Gaussian Copula Models for Nonignorable Missing Data Using Auxiliary Marginal Quantiles
Joseph Feldman, Jerome P. Reiter, and Daniel R. Kowal

TL;DR
This paper introduces a Bayesian copula-based method for modeling and imputing nonignorable missing data using auxiliary marginal quantiles, enabling accurate inference even with complex dependencies and missingness mechanisms.
Contribution
It develops a novel approach combining Gaussian copulas with auxiliary quantiles for nonignorable missing data, proven to estimate dependencies consistently with an efficient MCMC algorithm.
Findings
Effective multivariate imputation for nonignorable missing data demonstrated in simulations.
Application to North Carolina student data reveals stronger associations between lead exposure and test scores.

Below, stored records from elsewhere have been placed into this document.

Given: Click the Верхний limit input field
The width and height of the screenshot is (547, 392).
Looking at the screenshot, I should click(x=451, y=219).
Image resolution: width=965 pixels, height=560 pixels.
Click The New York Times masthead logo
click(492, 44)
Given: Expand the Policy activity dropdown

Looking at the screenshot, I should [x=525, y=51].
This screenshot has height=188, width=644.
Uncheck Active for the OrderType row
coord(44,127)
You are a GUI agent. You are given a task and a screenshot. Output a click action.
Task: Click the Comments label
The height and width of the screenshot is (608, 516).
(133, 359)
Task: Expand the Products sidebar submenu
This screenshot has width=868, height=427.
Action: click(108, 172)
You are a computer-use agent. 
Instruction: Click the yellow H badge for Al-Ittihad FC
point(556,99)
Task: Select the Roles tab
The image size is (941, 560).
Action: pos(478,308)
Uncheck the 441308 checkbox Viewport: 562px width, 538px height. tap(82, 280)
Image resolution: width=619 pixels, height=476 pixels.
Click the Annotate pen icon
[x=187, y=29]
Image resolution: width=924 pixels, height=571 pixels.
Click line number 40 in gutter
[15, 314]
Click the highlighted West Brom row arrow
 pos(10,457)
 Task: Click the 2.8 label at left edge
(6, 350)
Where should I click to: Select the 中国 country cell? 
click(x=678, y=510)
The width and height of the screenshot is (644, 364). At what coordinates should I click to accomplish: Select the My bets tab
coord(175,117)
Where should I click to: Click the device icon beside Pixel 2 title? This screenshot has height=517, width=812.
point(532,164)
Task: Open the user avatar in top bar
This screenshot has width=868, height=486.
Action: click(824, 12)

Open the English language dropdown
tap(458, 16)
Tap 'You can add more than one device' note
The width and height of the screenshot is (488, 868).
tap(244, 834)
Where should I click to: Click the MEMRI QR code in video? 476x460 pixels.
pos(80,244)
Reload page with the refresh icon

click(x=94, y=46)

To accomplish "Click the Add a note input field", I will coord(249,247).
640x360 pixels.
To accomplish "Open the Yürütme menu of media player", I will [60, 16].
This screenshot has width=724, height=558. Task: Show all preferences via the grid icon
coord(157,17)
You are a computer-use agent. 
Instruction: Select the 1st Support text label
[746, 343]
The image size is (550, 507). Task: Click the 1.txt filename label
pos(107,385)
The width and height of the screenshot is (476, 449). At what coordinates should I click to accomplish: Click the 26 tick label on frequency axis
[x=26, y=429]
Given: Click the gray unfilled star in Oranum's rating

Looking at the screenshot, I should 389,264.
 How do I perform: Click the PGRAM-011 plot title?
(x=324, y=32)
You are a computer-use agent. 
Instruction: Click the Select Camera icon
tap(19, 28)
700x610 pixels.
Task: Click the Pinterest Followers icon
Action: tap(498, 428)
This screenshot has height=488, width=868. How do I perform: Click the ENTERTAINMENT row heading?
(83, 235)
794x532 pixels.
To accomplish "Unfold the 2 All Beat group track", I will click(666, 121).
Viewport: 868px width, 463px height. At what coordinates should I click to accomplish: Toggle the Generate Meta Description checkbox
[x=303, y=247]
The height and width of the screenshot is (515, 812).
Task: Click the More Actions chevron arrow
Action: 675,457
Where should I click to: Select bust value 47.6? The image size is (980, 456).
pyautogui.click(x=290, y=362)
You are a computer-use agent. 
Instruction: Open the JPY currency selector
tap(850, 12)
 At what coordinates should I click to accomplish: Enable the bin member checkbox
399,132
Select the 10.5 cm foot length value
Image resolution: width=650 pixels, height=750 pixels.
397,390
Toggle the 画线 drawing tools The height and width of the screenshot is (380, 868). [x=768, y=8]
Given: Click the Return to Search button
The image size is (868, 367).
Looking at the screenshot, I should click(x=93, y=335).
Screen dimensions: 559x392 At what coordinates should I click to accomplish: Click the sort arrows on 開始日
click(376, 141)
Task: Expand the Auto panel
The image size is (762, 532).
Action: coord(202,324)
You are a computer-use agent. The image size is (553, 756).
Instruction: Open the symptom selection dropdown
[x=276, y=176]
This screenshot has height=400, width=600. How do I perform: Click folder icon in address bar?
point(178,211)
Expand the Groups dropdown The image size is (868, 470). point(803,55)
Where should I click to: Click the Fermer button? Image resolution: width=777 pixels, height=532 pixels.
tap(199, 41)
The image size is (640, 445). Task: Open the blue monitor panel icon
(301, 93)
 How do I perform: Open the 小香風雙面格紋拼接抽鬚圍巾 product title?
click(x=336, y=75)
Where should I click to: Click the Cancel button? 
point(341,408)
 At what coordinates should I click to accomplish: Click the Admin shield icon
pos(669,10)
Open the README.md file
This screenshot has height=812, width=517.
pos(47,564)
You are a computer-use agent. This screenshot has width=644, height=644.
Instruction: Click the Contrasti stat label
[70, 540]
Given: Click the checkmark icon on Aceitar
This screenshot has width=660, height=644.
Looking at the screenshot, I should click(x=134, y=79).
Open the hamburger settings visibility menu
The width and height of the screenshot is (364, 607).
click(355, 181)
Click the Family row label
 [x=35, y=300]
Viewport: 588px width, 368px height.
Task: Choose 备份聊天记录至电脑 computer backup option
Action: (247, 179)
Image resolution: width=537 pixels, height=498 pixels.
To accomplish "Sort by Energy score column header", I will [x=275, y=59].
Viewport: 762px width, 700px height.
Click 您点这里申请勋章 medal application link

Method outperforms traditional approaches like complete case analysis and MAR assumptions.
Abstract
We present an approach for modeling and imputation of nonignorable missing data. Our approach uses Bayesian data integration to combine (1) a Gaussian copula model for all study variables and missingness indicators, which allows arbitrary marginal distributions, nonignorable missingess, and other dependencies, and (2) auxiliary information in the form of marginal quantiles for some study variables. We prove that, remarkably, one only needs a small set of accurately-specified quantiles to estimate the copula correlation consistently. The remaining marginal distribution functions are inferred nonparametrically and jointly with the copula parameters using an efficient MCMC algorithm. We also characterize the (additive) nonignorable missingness mechanism implied by the copula model. Simulations confirm the effectiveness of this approach for multivariate imputation with nonignorable missing…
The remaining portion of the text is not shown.